Loan Dataset Analysis and Classification Exploratory Data Analysis (EDA) Applied Label Encoding to categorical features.
Heatmap Analysis showed no significant correlation affecting the target variable.
Observed that the data does not follow a normal distribution.
Feature Scaling Used MinMaxScaler to scale input features between 0 and 1.
Model 1: Gradient Boosting Classifier (Imbalanced Data) Initial classification results showed:
Class 0 (majority class) had good precision and recall.
Class 1 (minority class) had an F1-score of 0.00 because: 1️⃣ Recall for Class 1 = 0.00 → The model never correctly predicted Class 1. 2️⃣ Precision for Class 1 = 0.68, but with recall 0, the F1-score remained 0.
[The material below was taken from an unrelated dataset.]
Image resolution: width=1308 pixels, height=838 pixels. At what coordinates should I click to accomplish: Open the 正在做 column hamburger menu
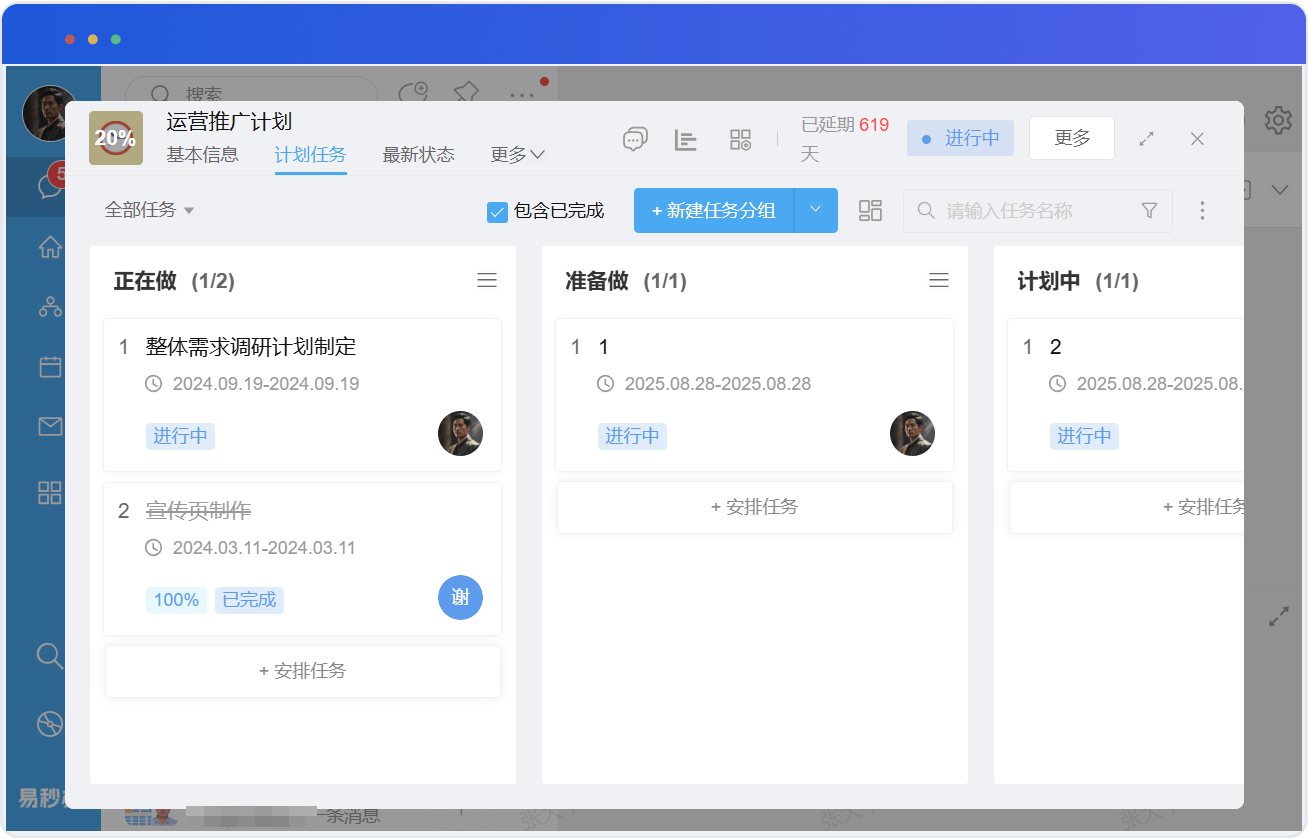pyautogui.click(x=487, y=281)
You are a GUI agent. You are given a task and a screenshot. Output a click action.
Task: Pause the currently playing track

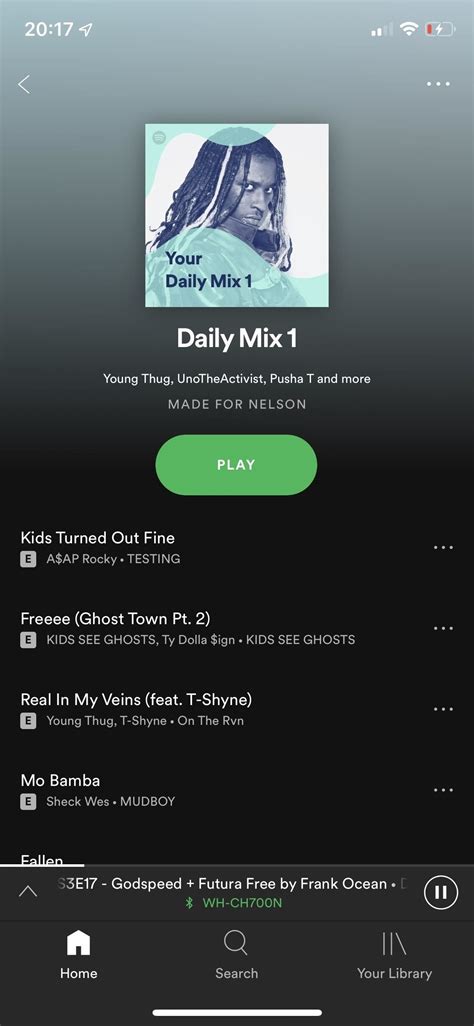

Conclusion: The model completely failed to detect Class 1.
Balancing Data with SMOTE Used SMOTE (Synthetic Minority Over-sampling Technique) to handle class imbalance.
Applied RandomForestClassifier after balancing the dataset.
Results:
F1-score improved significantly.
Accuracy increased to 90%.
RandomForestClassifier performed better than Gradient Boosting after handling imbalance.
Loan Risk Prediction Implemented RandomForestClassifier, which provided the best results compared to Gradient Boosting.
Car Ownership Prediction (Using Same Data) Compared multiple models:
Gradient Boosting Classifier achieved the best accuracy (74.5%), outperforming Logistic Regression.
House Ownership Prediction Followed the same pipeline for predicting House Ownership.
Class imbalance affected the confusion matrix.
Used Decision Tree with hyperparameter tuning.
Achieved 95% accuracy, demonstrating a strong predictive performance.